■ Directive ■
Carry on the text about succession and governance in Taiwan's family conglomerates, starting right after its last sentence.

Text provided Start Marker

Given that by now most Taiwanese family businesses have only been handed down to the second or third generation, Ma believes that these early successors "still want to be actively involved." In addition, the families generally still own the lion's share of company shares, so at this point it would be difficult to demand that the owner family completely withdraw from company management.

Ma suggests that the patriarchs of Taiwan's family conglomerates follow the examples of mature family enterprises abroad. Taking advantage of the fact that they still control their companies, they should pool family shares in a holding company or trust fund to safeguard family interests. At the same time, a mature, fair mode of designating a family representative (to serve as chairman or supervisor) and his or her remuneration should be established, while a professional management team should join the board of directors. If the interests of the family representative (such as the chairman), the family shareholders and the management team are given equal consideration, internal power struggles and friction can more likely be avoided and shareholder interests are less likely to be affected.

Legal Side: Achieving Information Transparency

As Taiwan's family conglomerates have become even more influential, they have triggered controversy for their cozy ties with the political establishment and their monopolization of public assets. This trend is particularly pronounced in the financial industry. This longstanding problem can only be solved through bold and decisive legal reforms.

Text provided End Marker
Information shown Start Marker

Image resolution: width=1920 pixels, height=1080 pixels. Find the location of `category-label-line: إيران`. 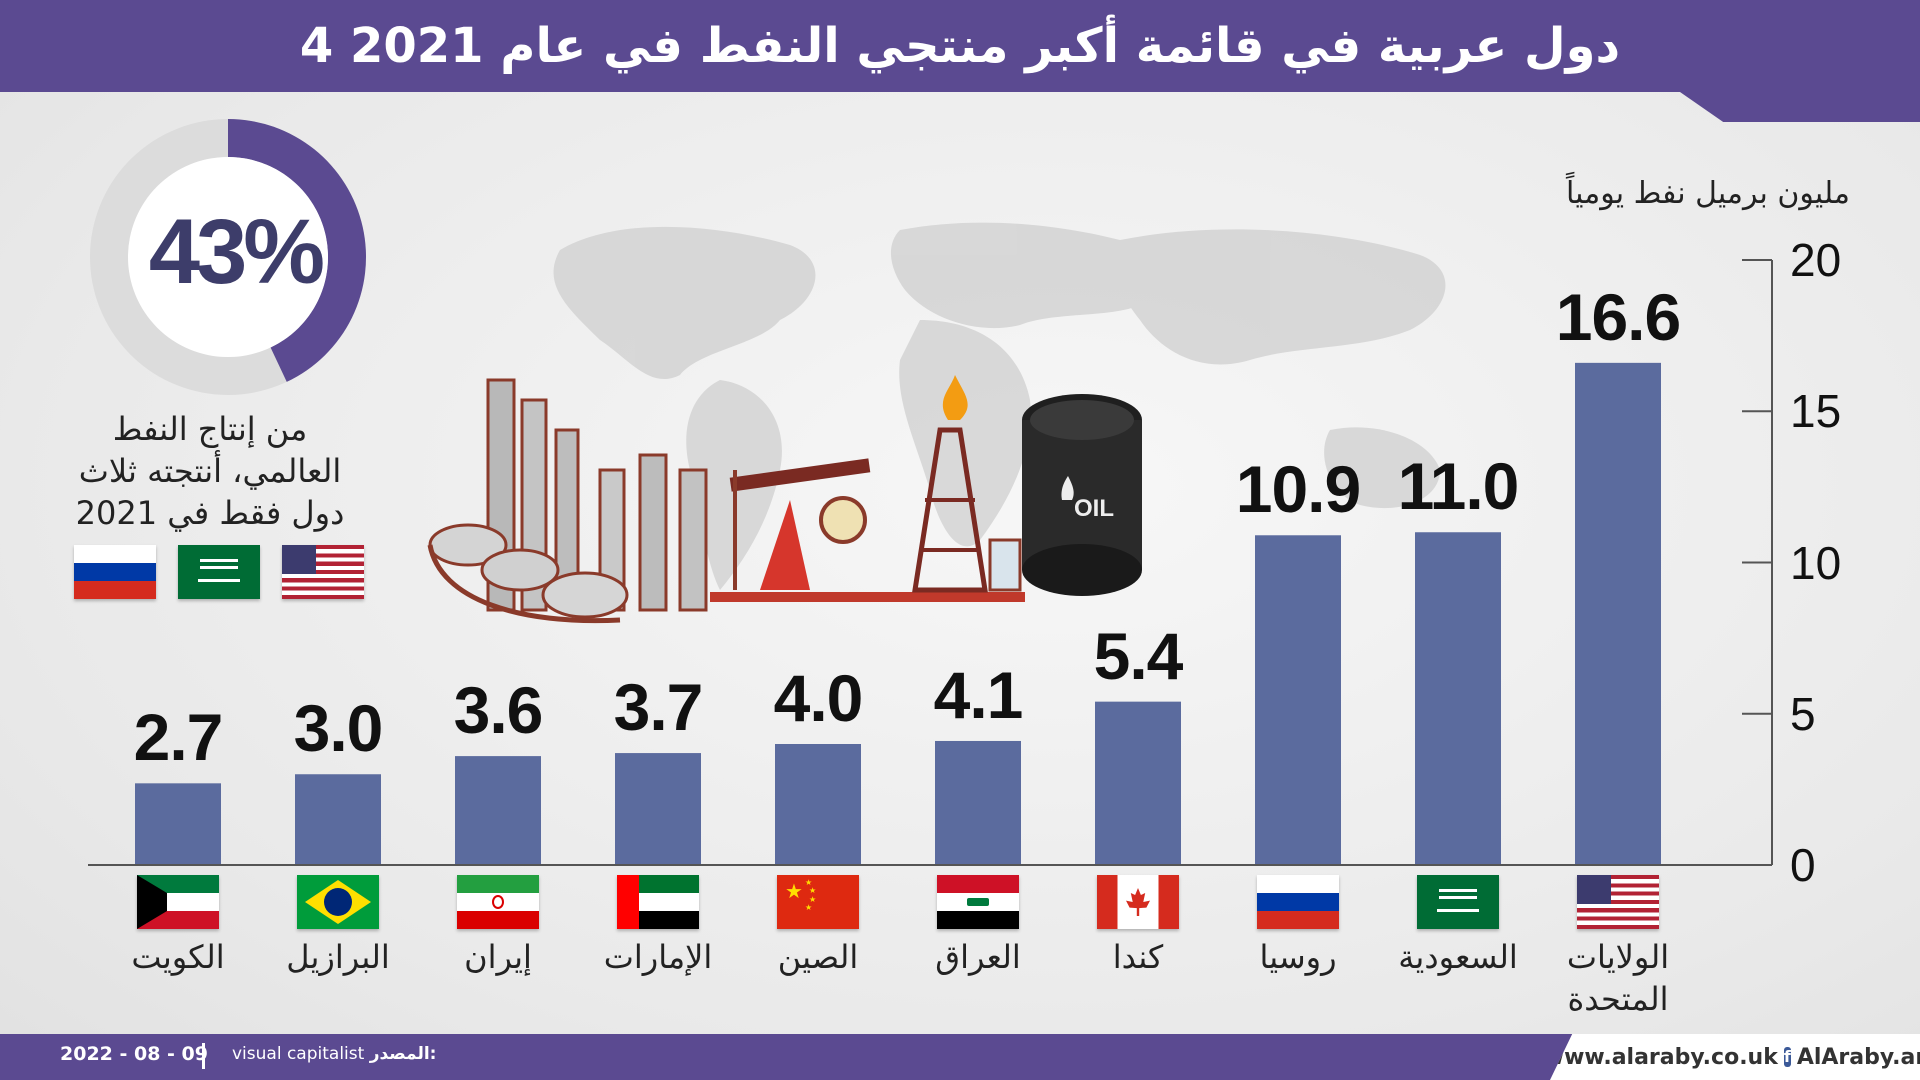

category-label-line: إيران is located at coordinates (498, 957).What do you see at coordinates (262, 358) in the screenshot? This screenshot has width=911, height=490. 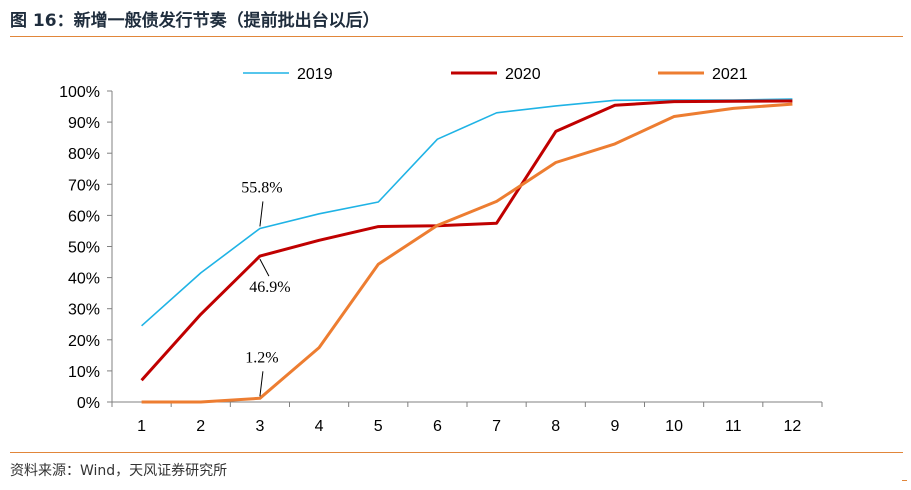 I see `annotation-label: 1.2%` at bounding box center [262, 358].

Information shown End Marker

■ Result ■
The Financial Holding Company Act, adopted in late 2001, was intended to facilitate the merger of financial institutions to put a break on excessive competition that had undermined the soundness of the domestic financial industry. Subsequently, financial holding companies strongly tied to certain clans bought up a number of banks, both public and private, and a number of corruption cases erupted that tarnished the Second-stage Financial Reform Program. Meanwhile, the public has become highly critical of family-run financial groups and unwilling to accept their taking over state-run banks. The sweeping restructuring of Taiwan's domestic financial industry has therefore been in a stalemate for many years. Now that the cross-strait financial market has been opened up, Taiwanese banks would prefer to expand their domestic business before launching their advance into the Chinese market. Yet with industry consolidation on hold in Taiwan, their China ambitions are hard to realize.

Following the financial reform scandals, "things have reached such a stage that if the companies don't really tone down the involvement of owner families, and the government doesn't boldly take responsibility and set up bank merger regulations that are acceptable to both bankers and the public, the financial holding approach really will become unfeasible," a manager at one of Taiwan's top five financial holding companies states gravely.

Yin-hua Yeh, a member of the government's financial watchdog the Financial Supervisory Commission (FSC), cannot help sighing in exasperation when discussing the botched Second-stage Financial Reform Program: "The financial industry is using ordinary people's money, and their operations are highly leveraged. Of course we need to have higher standards for supervision and regulations. We also need to reduce owner family involvement, that's how it's done in other countries," Yeh notes.

Yet Yeh knows that the owner families are not likely to renounce their control of the financial holding companies. "Running a financial institution is just too tempting," Yeh concludes. As long as existing law does not explicitly demand so, no one will be ready to give up the right to allocate and utilize the assets of a financial company and its influence on other industries," Yeh predicts.

However, what the FSC actually could do, Yeh suggests, is to enforce the independent director system for financial holding companies. This would cause decision-making on the boards of directors of these family-controlled financial holding companies to become more transparent, and it would strengthen financial supervision, causing those who are actually in charge to have corresponding rights and obligations.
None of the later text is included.